Speaking with Pulse, business manager Kate Carr said they were not the only practice in the city to take this step and others had put the measures in place earlier.
‘We felt it was better to be safe and try to minimise the risk of what has happened in other areas, especially on the back of the UK Government officially declaring the coronavirus outbreak “serious and imminent threat to public health” on 10 February and subsequent information from the BMA.’
She added: ‘Hopefully our message was clear that this is a temporary solution to reduce the risk of spreading the virus and we will continue to seek advice and guidance and act in the best interest of our patients and staff.’
NHS Sheffield CCG would not comment, passing all queries about coronavirus to the Department of Health and Social Care.
NHS England has told BMA that LMCs will have to lobby CCGs locally where there are concerns about spread of the virus, to obtain permission to switch off booking.
A spokesperson for Londonwide LMCs said they had heard of one case of a London practice suspending online bookings into its extended hours service because the booking platform does not require patients to give a reason for wanting the appointment.
‘Our advice to any practice considering ceasing to fulfil a contractual requirement is to contact their commissioner and get written agreement beforehand, which their LMC can support them with if needed.’
Dr Robert Morley, executive secretary at Birmingham LMC, said practices who unilaterally decide to suspend online booking could be issued with a contractual breach notice.
He added that NHS England’s position that this was up to local agreement was ‘unacceptable’.
‘Online booking is a national contractual requirement. Coronavirus is, we’re told, a national public health emergency. It’s clear that practices do not have the facilities or equipment to safely manage any suspected cases.’
He added: ‘Online booking is a specific risk, particularly for inappropriate diversion of cases to general practice by NHS 111, as we’re hearing from across the country.

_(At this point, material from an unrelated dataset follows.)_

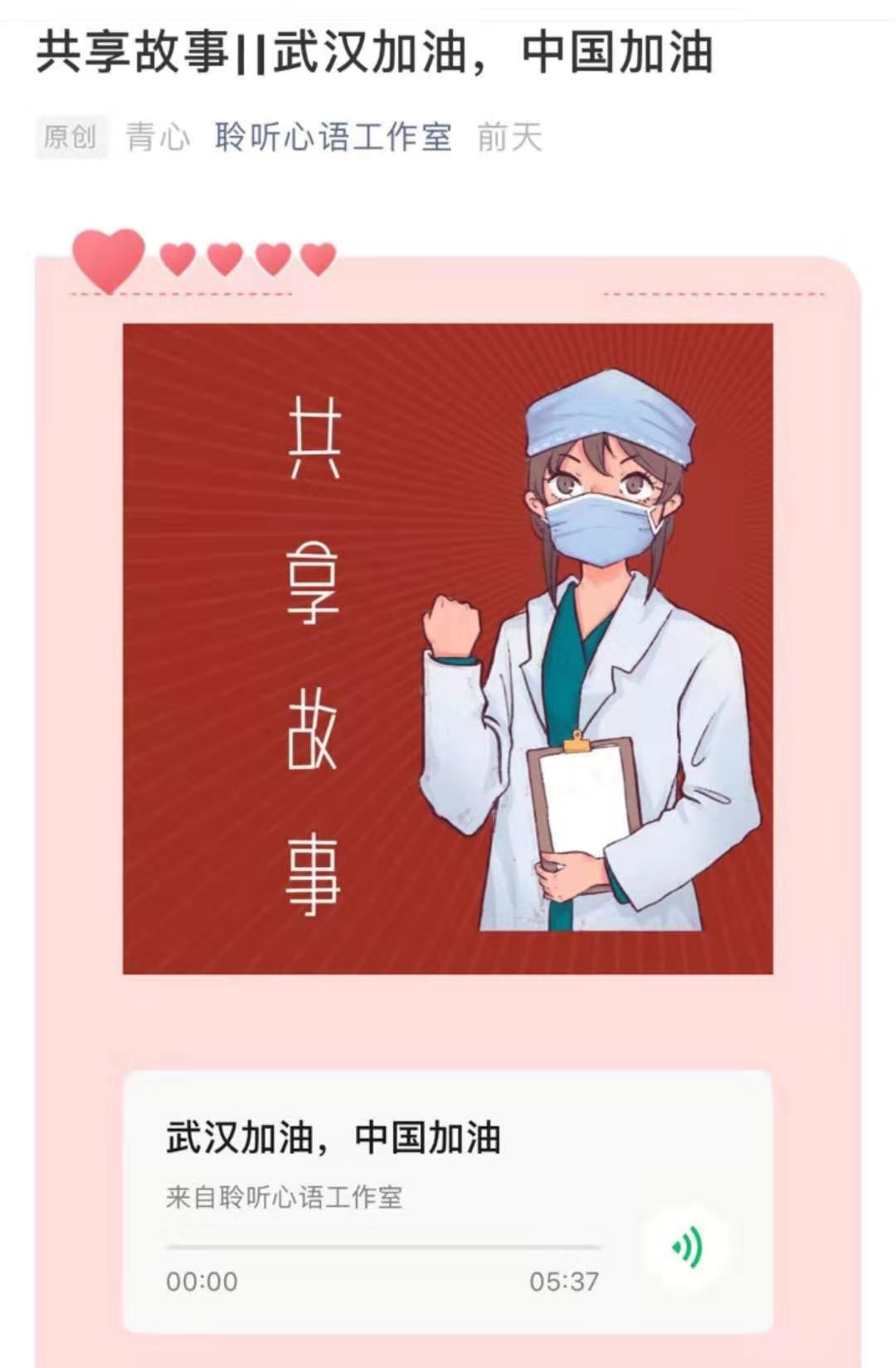
Task: Tap the audio progress bar
Action: [382, 1247]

‘It’s simply not good enough to expect practices and LMCs to have to argue the case with their CCG locally, when the inevitable response from them is going to be that they can’t alter national contractual requirements.’
BMA GP Committee chair Dr Richard Vautrey said: ‘The latest guidance provides wording for online booking systems to highlight the process for suspect Covid-19 cases, encouraging patients to call NHS 111 rather than attend their practice. This has gone to online booking providers and we would advise that if practices use their own online booking systems that they replicate this wording.
‘We continue to be concerned about the potential risk to staff in practices with the use of online services without triage and will continue to push for suspension as a local option where appropriate.’